Supremas Cortes e a Nova Guerra da Informação

A retórica da “desinformação” tornou-se uma das mais poderosas armas políticas do nosso tempo. Quando ministros da Suprema Corte saem em turnê internacional para denunciar o “perigo” das redes sociais, o que está em jogo não é a defesa da verdade, mas o controle do discurso. A palavra-chave deixou de ser “fake news” — agora é “narrativa”. E isso nos transporta diretamente para o campo da guerra.

O ministro Barroso, ao afirmar que a desinformação é o maior risco para a democracia, não faz outra coisa senão legitimar a censura como forma de preservação institucional. Mas o que ele chama de democracia é, cada vez mais, uma arquitetura de comando. A lógica é militar. A linguagem é jurídica. E o alvo é você.

Desde a década de 1990, o conceito de guerra informacional vem sendo refinado dentro dos centros de comando americanos. A Guerra do Golfo foi o marco inaugural: a opinião pública ocidental foi mobilizada em tempo real com campanhas fabricadas de comoção, como o depoimento falso da menina Nayirah no Congresso dos EUA. Saddam foi promovido a novo Hitler. O jornalismo virou teatro. E a CNN virou arma.

Foi nesse momento que as Forças Armadas dos EUA entenderam que a informação não era mais apenas suporte — era munição. Mísseis são caros, demorados e deixam rastros. Já a manipulação de dados, manchetes e imagens podem vencer batalhas inteiras sem um único disparo.

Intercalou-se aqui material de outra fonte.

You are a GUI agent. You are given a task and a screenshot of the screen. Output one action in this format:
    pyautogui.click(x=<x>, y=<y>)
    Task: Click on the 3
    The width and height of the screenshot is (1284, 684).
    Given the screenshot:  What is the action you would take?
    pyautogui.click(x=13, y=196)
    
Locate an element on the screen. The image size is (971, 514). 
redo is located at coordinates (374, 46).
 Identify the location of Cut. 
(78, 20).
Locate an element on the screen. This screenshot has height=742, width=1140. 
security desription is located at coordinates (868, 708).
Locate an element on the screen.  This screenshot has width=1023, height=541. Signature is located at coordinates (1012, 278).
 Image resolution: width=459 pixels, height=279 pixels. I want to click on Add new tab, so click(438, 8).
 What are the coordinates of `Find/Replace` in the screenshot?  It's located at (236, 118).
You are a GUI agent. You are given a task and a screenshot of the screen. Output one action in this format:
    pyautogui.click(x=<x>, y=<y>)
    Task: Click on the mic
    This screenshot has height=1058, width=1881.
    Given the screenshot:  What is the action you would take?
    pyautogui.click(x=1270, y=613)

A desinformação, neste contexto, não é erro: é estratégia. E quem denuncia a desinformação pode estar apenas tentando monopolizar a versão dos fatos.

É por isso que a guerra hoje não se dá apenas na camada física (infraestrutura de rede), nem na lógica (algoritmos). Ela ocorre, sobretudo, na camada cognitiva, na modelagem da percepção. Cortes Supremas, ao se engajarem no policiamento do discurso digital, não estão atuando como guardiãs da democracia, mas como operadoras do campo de batalha.

Não se trata de teoria da conspiração. Trata-se de doutrina. A dominação informacional — conceito definido em manuais militares dos EUA desde os anos 1990 — inclui operações psicológicas, guerra de narrativas, desorganização de redes adversárias e controle de fluxos digitais. Trata-se de minar a capacidade do inimigo de pensar fora do previsto.

Nesse cenário, o papel das Big Techs é ambíguo. Por um lado, são os novos Estados. Por outro, são alvo da desconfiança de quem perdeu o monopólio do discurso. As Cortes constitucionais tentam recapturar o que perderam: a capacidade de determinar o que pode ou não ser dito. Sob o pretexto de proteger a democracia, o que se instala é a doutrina do pensamento autorizado.

O Brasil se tornou um laboratório disso. A censura vem pela toga, mas sua lógica vem dos manuais de guerra eletrônica. A batalha não é mais por verdades, mas por hegemonia discursiva. A desinformação virou desculpa para interditar dissensos. A democracia virou pretexto para estabelecer um tipo de regime onde só um lado pode falar.

Como já vimos no GEO Economia, o que está em disputa não é o conteúdo da informação — é o seu controle. E quem controla o discurso, controla o imaginário. A guerra da informação é a guerra do século XXI. E os tribunais que antes eram os últimos bastiões da liberdade, agora se arriscam a ser seus primeiros algozes.